- _Task goal_
Transcribe everything in the listing as written, and let no image into the copy.

- _Given records_
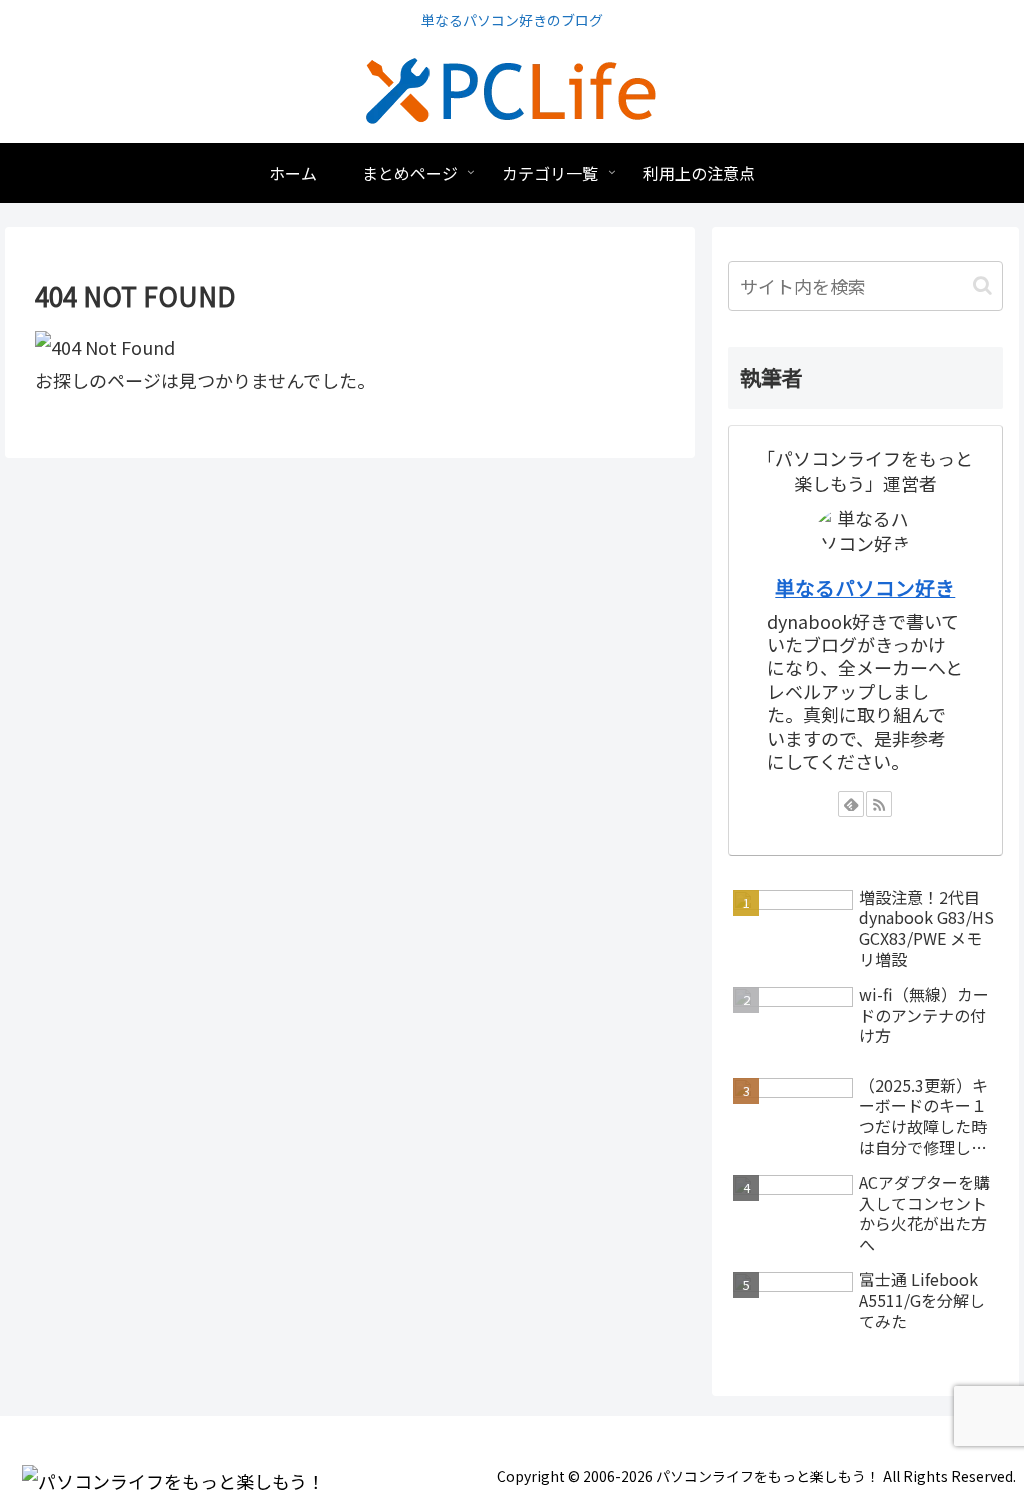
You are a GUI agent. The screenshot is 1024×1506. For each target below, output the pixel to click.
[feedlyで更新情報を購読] (851, 804)
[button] (982, 285)
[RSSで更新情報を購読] (879, 804)
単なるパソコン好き (865, 587)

- _Worked solution_
You are a GUI agent. The screenshot is 1024×1506. For each target below, output the pixel to click.
[feedlyで更新情報を購読] (851, 804)
[button] (982, 285)
[RSSで更新情報を購読] (879, 804)
単なるパソコン好き (865, 587)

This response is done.